Mensagens trocadas entre os ministros do STF (Supremo Tribunal Federal) Nunes Marques e Gilmar Mendes terminaram em bloqueio entre os decanos. A conversa teria ocorrido no dia 8 de setembro, quando a Segunda Turma da Corte julgou a decisão que havia afastado Andrei Rodrigues da direção-geral da Polícia Federal.
De acordo com informações do Poder360, o ministro Gilmar Mendes estava na Itália quando o bate-papo ocorreu.
Na data, formou-se maioria pelo afastamento do delegado da função. Gilmar Mendes, contudo, pediu vista e adiou a conclusão do julgamento.
Segundo a CNN Brasil, foi nessa sequência de fatos que Nunes Marques enviou uma crítica ao ministro em relação à sua postura.

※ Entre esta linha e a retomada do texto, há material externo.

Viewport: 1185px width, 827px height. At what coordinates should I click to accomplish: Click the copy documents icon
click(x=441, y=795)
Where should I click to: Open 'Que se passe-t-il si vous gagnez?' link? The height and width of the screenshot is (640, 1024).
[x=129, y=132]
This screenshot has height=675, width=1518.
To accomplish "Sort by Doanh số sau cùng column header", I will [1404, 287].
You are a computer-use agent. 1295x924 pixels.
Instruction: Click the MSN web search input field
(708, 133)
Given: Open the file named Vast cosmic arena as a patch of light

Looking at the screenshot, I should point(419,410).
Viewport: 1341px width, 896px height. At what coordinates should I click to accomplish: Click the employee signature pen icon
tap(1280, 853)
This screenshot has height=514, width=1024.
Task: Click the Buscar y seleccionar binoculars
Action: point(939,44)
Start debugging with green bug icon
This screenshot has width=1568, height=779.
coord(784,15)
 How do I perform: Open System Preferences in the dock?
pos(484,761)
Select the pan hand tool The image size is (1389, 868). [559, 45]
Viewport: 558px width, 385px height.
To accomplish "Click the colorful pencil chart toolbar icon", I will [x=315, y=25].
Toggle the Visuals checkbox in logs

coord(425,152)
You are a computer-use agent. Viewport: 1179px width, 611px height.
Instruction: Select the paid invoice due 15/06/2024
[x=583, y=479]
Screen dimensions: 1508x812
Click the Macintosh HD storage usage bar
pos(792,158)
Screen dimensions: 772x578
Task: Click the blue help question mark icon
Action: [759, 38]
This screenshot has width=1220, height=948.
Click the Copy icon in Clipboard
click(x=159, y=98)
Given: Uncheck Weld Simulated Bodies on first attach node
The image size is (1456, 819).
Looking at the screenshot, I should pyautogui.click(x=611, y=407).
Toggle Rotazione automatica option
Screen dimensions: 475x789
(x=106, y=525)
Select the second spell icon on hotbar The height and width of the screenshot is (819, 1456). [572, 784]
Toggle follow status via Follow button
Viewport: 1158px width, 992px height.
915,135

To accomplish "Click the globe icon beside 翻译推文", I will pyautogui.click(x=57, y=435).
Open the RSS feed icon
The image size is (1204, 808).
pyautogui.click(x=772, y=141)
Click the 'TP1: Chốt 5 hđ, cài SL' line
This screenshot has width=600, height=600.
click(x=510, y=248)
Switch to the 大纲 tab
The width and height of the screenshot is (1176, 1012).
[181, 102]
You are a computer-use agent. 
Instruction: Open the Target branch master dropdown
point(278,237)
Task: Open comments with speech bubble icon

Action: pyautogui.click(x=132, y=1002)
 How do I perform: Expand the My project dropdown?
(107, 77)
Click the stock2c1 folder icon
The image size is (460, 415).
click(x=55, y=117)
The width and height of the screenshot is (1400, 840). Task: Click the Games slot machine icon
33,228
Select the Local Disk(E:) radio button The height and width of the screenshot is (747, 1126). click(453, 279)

O que Nunes Marques e Gilmar Mendes conversaram?
A transcrição completa da troca de mensagens entre os magistrados foi publicada pelo Poder360:
Gilmar Mendes (18h23): “Vamos agora discutir na turma ou no plenário, o que existe? Todos dizendo q vcs sao refens do andre… ok abram as contas”
Gilmar Mendes (18h24): “Vc e o Fux parecem servis, submissos…”
Gilmar Mendes (18h25): “Assumam q estao ferrados e saiam dos processos. Abram as contas”
Nunes Marques (18h26): “Me respeite Gilmar Isso não é postura”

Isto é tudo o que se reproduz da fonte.